Le P. Aimon-Marie Roguet, o.p., qui les rejoignit plus tard, l’atteste de son côté. De même que le P. Pierre-Marie Gy, o.p., membre de la première heure. Artisan du Mouvement liturgique, aux côtés notamment de dom Botte et du P. Martimort, il côtoiera ces derniers dans la commission préparatoire du Concile en charge de la liturgie. Parlant de cette commission, il raconte : « Sa grande originalité était que la majorité de ses membres se connaissaient déjà, s’étant rencontrés pendant les dix années précédentes 7 ». 

Malgré son activité débordante, le P. Bugnini subit un échec personnel, qu’il vécut comme un véritable exil. Il espérait devenir le secrétaire de la Commission conciliaire pour la liturgie afin de poursuivre son travail durant le Concile. Mais à son grand étonnement, le P. Giuseppe Fernando Antonnelli, franciscain, lui fut préféré. Lui-même n’était pas même nommé membre de la Commission. Il s’en plaignit amèrement. Son cours de liturgie pastorale à l’Université pontificale du Latran lui fut également retiré, « sur ordre du Saint-Siège ». 

Cet éloignement ne durera pas. Le P. Bugnini étant devenu en 1962 un proche du cardinal Montini, qui ne l’oubliera pas lorsqu’il sera monté sur la chaire de saint Pierre. 

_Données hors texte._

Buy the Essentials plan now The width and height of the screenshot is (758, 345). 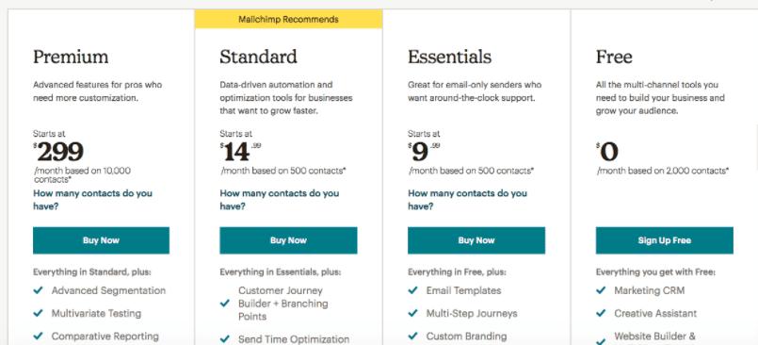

  • 4 Bugnini, « Liturgiae cultor et amator, servi la Chiesà ». Memorie autobiografiche, CVL-Edizioni Liturgiche, 2012, p. 49.
  • 5Yves Chiron, Annibale Bugnini, Desclée de Brouwer, 2016, p. 54.
  • 6Dom Bernard Botte, Le Mouvement liturgique. Témoignages et souvenirs, Desclée, p. 154.
  • 7« Pierre-Marie Gy, au service de la liturgie », La Croix, 2 octobre 2002.